Wir diskutieren noch bis spät in die Nacht, der Freund und ich,
was sich auf gesellschaftlicher Ebene unter der Jupiter-Neptun-Opposition
getan hat. Wo gelang es Gruppierungen von Menschen, ihre alten Überzeugungen
als überholt zu erkennen und diese loszulassen? Ich stimme ihm
zu, dass es ziemlich wenig ist, was wir da auf religiöser, politischer
oder wirtschaftlicher Ebene als "positive Ernte" verbuchen können.
"Aber wenn sich auf gesellschaftlicher Ebene so wenig tut, dann
bleibt uns ja immer noch eine Möglichkeit offen", erwidere ich. "Jeder
Einzelne kann bei sich selbst schauen, welche Überzeugungen er
hat, sie überprüfen, ob sie sich nicht vielleicht schon längst
als überholt erwiesen haben und sie dann bewusst loslassen." "Und
weil die Gesellschaft ja nichts anderes ist, als die Summer lauter
Individuen, verändert sie sich so ja doch", füge ich hinzu, "nämlich
genau so weit, wie das jedem einzelnen von uns bei sich selbst
gelingt."
Da stimmt mir der Freund zu und wir einigen uns darauf, dass wir
beide uns den optimistischen Wunsch, die Gesellschaft möge sich
auf diese Art verändern, dass wir uns den bewahren wollen.

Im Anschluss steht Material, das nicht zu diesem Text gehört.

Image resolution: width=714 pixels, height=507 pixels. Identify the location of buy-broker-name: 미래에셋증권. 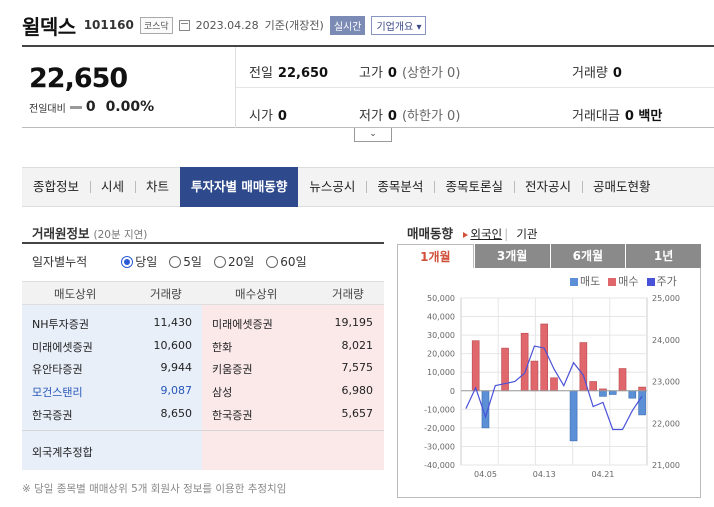
(242, 324).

Selbstverständlich fiel uns dann auch noch etliches ein, was uns
im Lauf des vergangenen Jahres, während diese Konstellation aktiv
war, beschäftigt hat. Und sowohl er als auch ich entdeckten Überzeugungen,
die sich jetzt, da diese Konstellation vorüber ist, als Illusion
erwiesen haben. "Zeit, sie endgültig loszulassen!" lachten wir
und prosten uns zu. "Schön, dass uns das Leben lehrt, im Geist
lebendig zu bleiben!"
Jupiter-Neptun-Opposition
Exakt war sie am 11. September 2002,
sowie am 16. Februar und am 3. Juni 2003.